Bangladesh gov't probe blames owners in building collapse

Bangladeshi volunteers and rescue workers climb on rubble after an eight-story building collapsed in Savar, on the outskirts of Dhaka, April 25, 2013. Getty

Updated 4:15 a.m.

DHAKA, Bangladesh The defects and errors that led to the world's deadliest garment industry accident extend from the swampy ground the doomed Rana Plaza was built on to "extremely poor quality" construction materials, to the massive, vibrating equipment operating when the eight-story building collapsed, a committee appointed by Bangladesh's government concluded.

The committee recommended life prison sentences for the owners of the building and the five garment factories that operated there, though the charges they currently face carry a maximum seven-year term. The report, submitted to the government Wednesday, says nothing about the role that an inadequate regulatory system played in the April 24 collapse, which left more than 1,100 people dead.

The disaster highlighted the hazardous working conditions in Bangladesh's $20 billion garment industry and the lack of safety for millions of workers who are paid as little as $38 a month. The 1,127 killed at Rana Plaza in the Dhaka suburb of Savar are among at least 1,800 Bangladesh garment-industry workers killed in fires or building collapses since 2005.

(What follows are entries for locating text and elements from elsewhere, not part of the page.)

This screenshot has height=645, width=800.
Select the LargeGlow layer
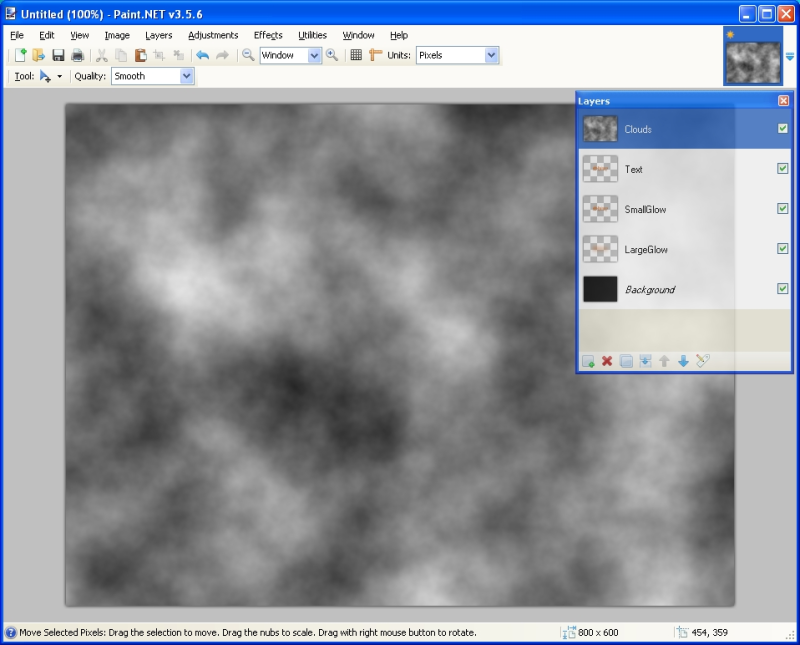pyautogui.click(x=645, y=249)
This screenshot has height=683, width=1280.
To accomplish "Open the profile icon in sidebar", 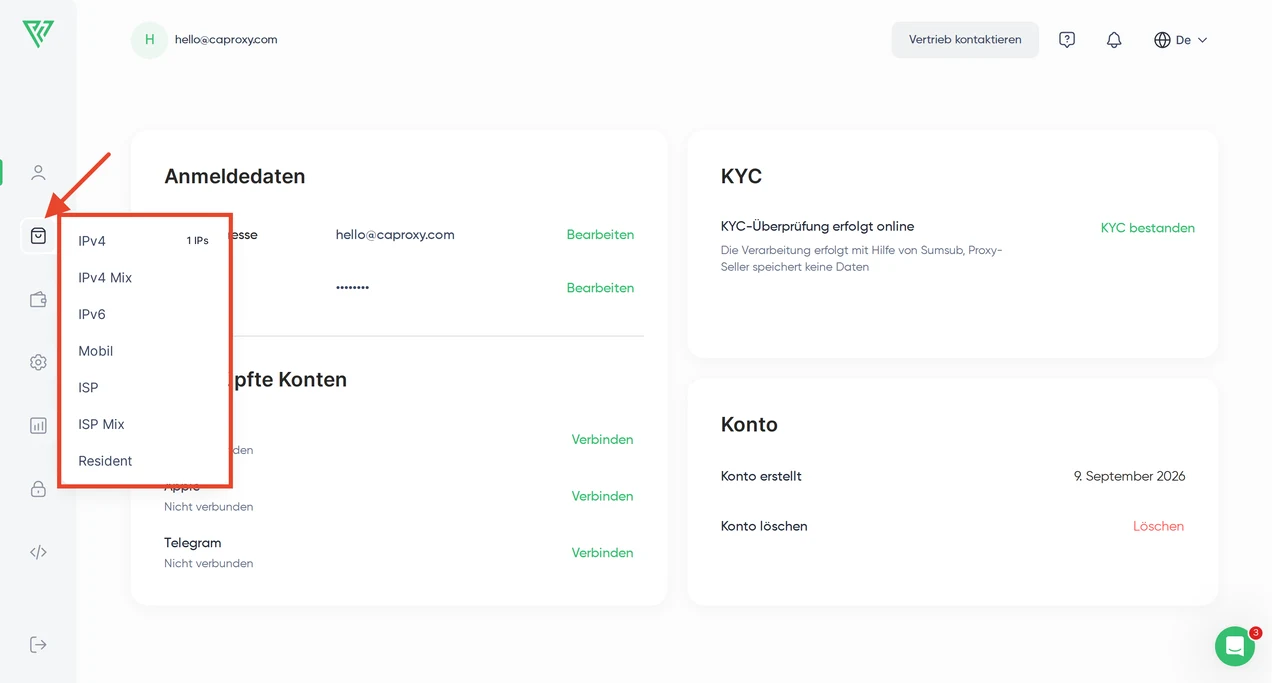I will (38, 173).
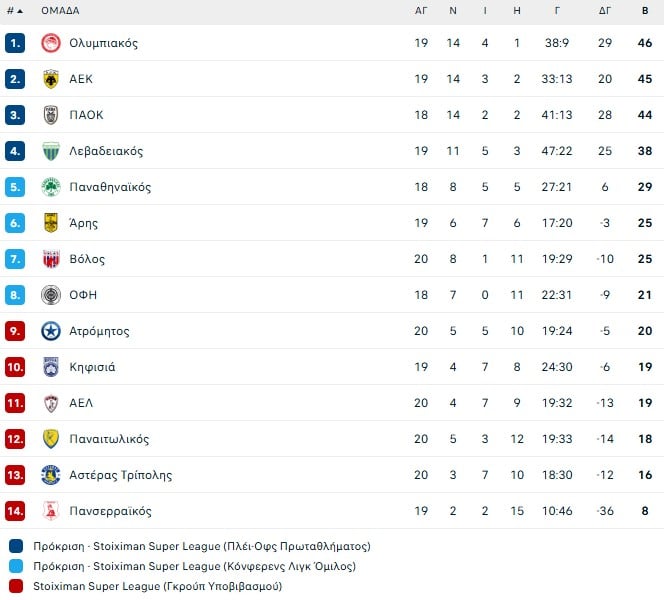Sort by the ΟΜΑΔΑ column header
Image resolution: width=664 pixels, height=600 pixels.
point(60,11)
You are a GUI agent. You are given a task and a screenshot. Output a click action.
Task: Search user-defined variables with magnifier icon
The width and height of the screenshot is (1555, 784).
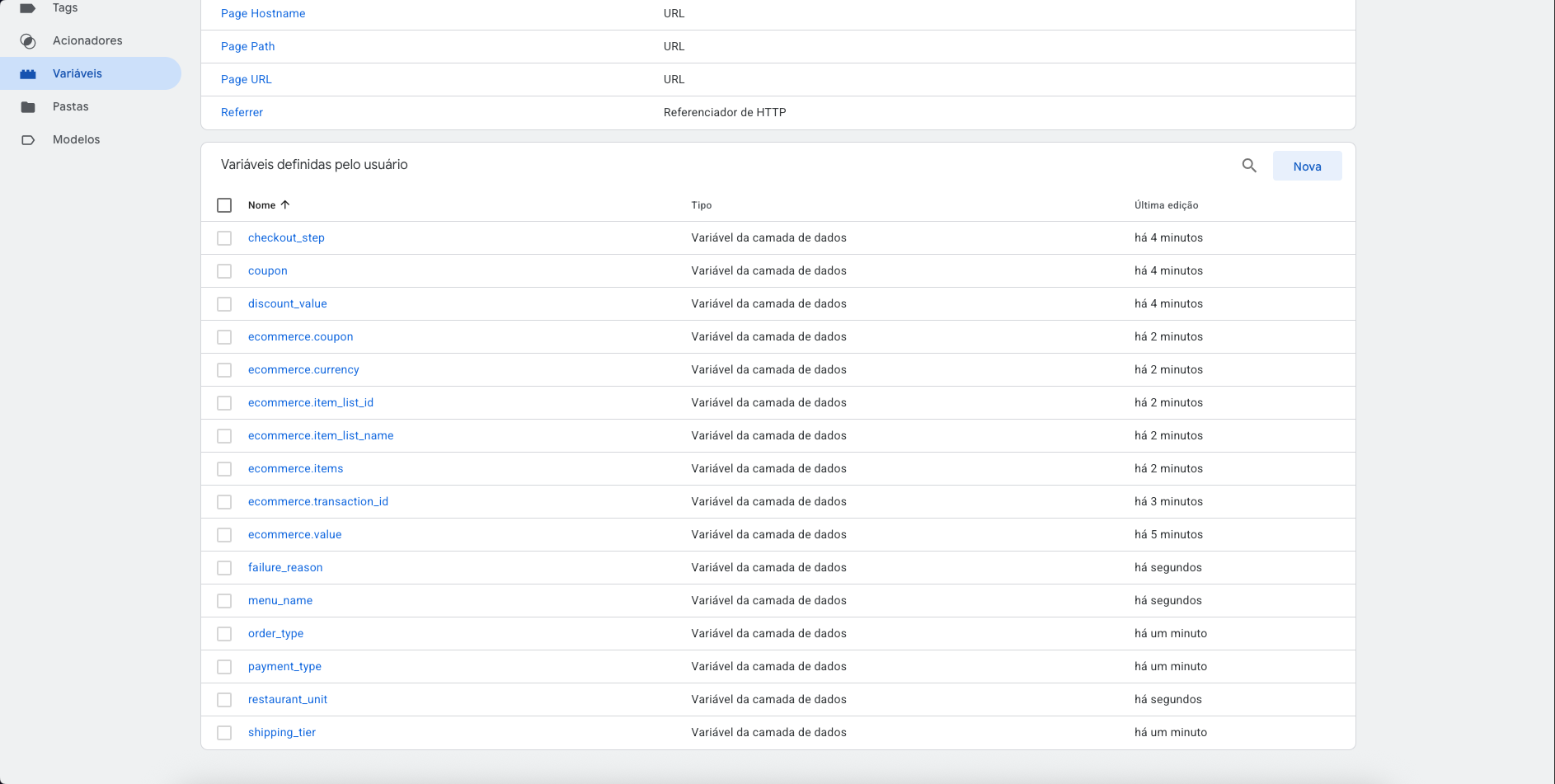pos(1249,166)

The investigating committee, appointed by the interior ministry, found that the ground Rana Plaza was built on was unfit for a multi-story building.

"A portion of the building was constructed on land which had been a body of water before and was filled with rubbish," committee head Khandker Mainuddin Ahmed said. He said the land had been swampy with shallow water.

Building owner Sohel Rana also "used extremely poor quality iron rods and cement," Ahmed told The Associated Press on Thursday. "There were a series of irregularities."

The report found that Rana had permission to build a six-story structure and added two floors illegally so he could rent them out to garment factories. Past statements from authorities said the owner had permission for a five-story structure and added three floors illegally.

The report also said the building was not built for industrial use, and that the weight of the heavy garment factory machinery and their vibrations contributed to the building collapse.

Some elements of the report, including problems with building materials and heavy equipment, were previously mentioned by investigators.

Rana Plaza was shut down briefly after workers spotted cracks in its walls and pillars a day before the collapse. But the garment factory workers were called back to work, many of them by force, hours before the building fell.

The committee recommended that Rana and the owners of the garment factories be sentenced to life in jail if they are found guilty of violating building codes. Rana, three engineers and four factory owners have been arrested, but the building-code charges they face carry a maximum sentence of seven years behind bars.

The committee also urged the government to ensure that all those injured at Rana Plaza receive free medical treatment. More than 2,500 people were rescued shortly after the disaster.

Labor activists are among those who have blamed not just the owners but the government for the disaster. Government inspections of garment factories are infrequent and easily subverted by corruption, and the garment industry, by far Bangladesh's biggest exporter, is highly influential in government.

The owner of a Bangladesh garment factory where 112 people died in a fire last year has not been charged, though his factory had three illegal floors and no emergency exits. After three anthropologists filed a petition claiming that the Nov. 24 fire resulted from Tazreen Fashions Ltd. owner Delwar Hossain's negligence, Bangladesh's High Court asked authorities to bring Hossain before the court on May 30, and to bar him from leaving the country.

Since the disaster, many international clothing retailers have signed on to a five-year, legally binding contract that requires them to help pay for fire safety and building improvements in Bangladesh. Most American brands have not; the National Retail Federation is leading a coalition of North American retail and apparel groups to develop an alternative, broader proposal that would go beyond Bangladesh.